Highway to hell revisited
By Christopher Caldwell
Published: February 27 2009 19:19 | Last updated: February 27 2009 19:19
“History reminds us,” President Barack Obama told both houses of the US Congress on Tuesday night, “that at every moment of economic upheaval and transformation, this nation has responded with bold action and big ideas.” By “the nation”, Mr Obama means “the government”. We can tell by the episodes he uses to make his point: the establishment of universal public education, the GI Bill of Rights and – alluded to but not named – the Highway Act of 1956, at the time of its passage the largest public works project in US history.
Mr Obama’s praise for the Highway Act is disturbing. In arguments over his stimulus package and his preliminary budget released on Thursday, Republicans have made the lazy assumption that government intervention in the economy can never succeed. Mr Obama shows signs of the opposite error – believing it can never fail.
The Highway Act probably has more defenders than detractors. But Mr Obama should be among the latter. The act, which budgeted $25bn in federal money to build 41,000 miles of motorway, exacerbated the very problems Mr Obama has been most eager to solve – spoliation of the environment, dependence on foreign oil, overburdening of state and local budgets, abandonment of the inner-city poor and reckless speculation in real-estate development, to name a few.
A lot of people complain today about the rump of Republican disbelievers in Keynes, feckless though they may be, who fiddle while Rome burns. There was no hint of such heresy in 1956. The Senate passed the bill 89-1. Otherwise, the political climate bore some resemblance to our own: conformism bred of confusion. A 40,000 mile highway network had been on the wish list of the armed forces since 1944. Eisenhower was a big backer, and had hopes of justifying it as a stimulus during the recession of 1954. That downturn was long past when the bill came to a vote, but the vested interests remained, and so did the fear that one’s constituents might think it a bit communist to vote against a highway bill.

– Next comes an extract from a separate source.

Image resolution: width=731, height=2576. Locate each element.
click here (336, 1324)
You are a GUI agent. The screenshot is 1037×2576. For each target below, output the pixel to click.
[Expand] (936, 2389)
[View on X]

Eisenhower had brought in General Lucius Clay, architect of the Berlin Airlift and a board member of General Motors, to make the pitch for an earlier version. The US required highways, General Clay said, “to disperse our factories, our stores, our people; in short, to create a revolution in living habits”. The bill, for all its expense, seemed a no-brainer, and legislators cast their votes without even a hint of a sense that they might not know what they were doing, or that sums of money big enough to do your country much good are also big enough to do it much harm.
In 1958, the great journalist William Whyte coined the term “sprawl”, in an article for Fortune. He noted with horror that, a mere two years after the Highway Act, “already huge patches of once green countryside have been turned into vast, smog-filled deserts that are neither city, suburb, nor country.” Developments were concentrated in random political no-man’s-lands near interchanges and exits. Road lobbyists and real estate developers colluded against meaningful regulation and planning, with the result, Whyte wrote, that “development is being left almost entirely in the hands of the speculative builder”.
As the historian Owen Gutfreund wrote in 20th-Century Sprawl (Oxford, 2004), even before the passage of the Highway Act, most US highway spending was promoted by industry lobbies masquerading as consumer-advocacy groups, such as the National Highway Users’ Conference. The result was a distorted market and tax system. Just as today’s internet businesses get more favourable tax treatment than bricks-and-mortar shops, highways were effectively subsidised. Sales taxes on autos were made tax deductible. Gasoline taxes were specially earmarked to road building (as they still are).
The Act speeded up the erosion of public transportation infrastructure, which the federal government is now spending dearly to revive. Freight trains had to compete against trucks that sped along taxpayer-funded roads. Highways marred the landscape. Some of the prettiest neighbourhoods in the US – Mt Adams in Cincinnati, the North End of Boston – were effectively walled off from the cities they once belonged to, and the encirclement of Detroit’s neighbourhoods by highways is often cited as a primary cause of its decline. Plans for a superhighway to be laid right through the heart of San Francisco were blocked only due to massive local protests.
Whyte warned that sprawl was not just bad aesthetics but bad economics. A subtler and more serious problem than blight was that, for local authorities, the cost of providing utilities and other services was exorbitant. “There is not only the cost of running sewers and water mains and storm drains out to Happy Acres,” Whyte wrote, “but much more road, per family served, has to be paved and maintained.” The infrastructure network that came out of the Highway Act had higher overheads than the one it replaced. It became a bottomless pit of spending.
The largest building project in Mr Obama’s Recovery Act is $27bn for roads, and there have been no complaints that the government will have a hard time finding things to spend it on. The US has big economic problems. But they have been made worse, and harder to resolve, by a half-century in which, at federal urging, the country was misbuilt.
There is an inherent bias in favour of government projects. The successes can be mythologised through commemoration, goading future generations to imitate them. The failures are fixable only through equally extensive projects to undo them. This makes it easy to forget that there is no social or economic problem so big that a poorly targeted government intervention cannot make it worse.